TASK PROMPT
From the piece on Bernie Sanders and communism, quote word for word the passage starting with "Bernie Sanders has" and going on through "Sanders' presidential opponents.".

EXCERPTED TEXT
■ ■ ■ ■ ■

Is Bernie Sanders a deep cover Communist revolutionary? Uh, no. – The Week

Bernie Sanders has a problem. On a few occasions he has given qualified praise to dastardly Communist regimes in the Soviet Union and Cuba, thus proving his sympathy with the Red menace. So says both the army of Never Trump conservatives (numbering in my count at maybe two dozen, every one of which has a newspaper column somewhere), and various Democratic elites, including some of Sanders' presidential opponents.

But this is just the latest flailing attempt of a political establishment desperate to stop Sanders from securing the Democratic presidential nomination. Bernie Sanders is not a Communist and this kind of knee-jerk red-baiting is as childish as it is outdated.

So what are we talking about? In a press conference after visiting the Soviet Union back in 1988, Sanders spoke positively about the Moscow metro, Soviet youth culture programs, and expressed hope at the potential reforms that appeared to be unfolding there. In a recent 60 Minutes interview, when asked by Anderson Cooper about Cuba and Fidel Castro, Sanders explained Castro's literacy program was one reason why the population hadn't helped the U.S. overthrow him.

The first thing to note here is that Sanders does not deny the worst things about Communist rule in either the USSR or Cuba. In the press conference, he noted that Soviet reformers he spoke with were "absolutely open in acknowledging that they are not a democratic society." He noted that while health care and housing were cheap, they were outdated and low-quality. On Cuba, Sanders said, "We're very opposed to the authoritarian nature of Cuba." When Cooper noted that Castro had imprisoned a lot of dissidents, Sanders responded: "That's right, and we condemn that."

■ ■ ■ ■ ■

DATA BELOW
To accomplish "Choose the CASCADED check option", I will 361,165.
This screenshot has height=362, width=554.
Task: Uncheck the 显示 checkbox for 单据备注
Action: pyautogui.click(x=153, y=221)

■ ■ ■ ■ ■

PROBLEM SOLUTION
Bernie Sanders has a problem. On a few occasions he has given qualified praise to dastardly Communist regimes in the Soviet Union and Cuba, thus proving his sympathy with the Red menace. So says both the army of Never Trump conservatives (numbering in my count at maybe two dozen, every one of which has a newspaper column somewhere), and various Democratic elites, including some of Sanders' presidential opponents.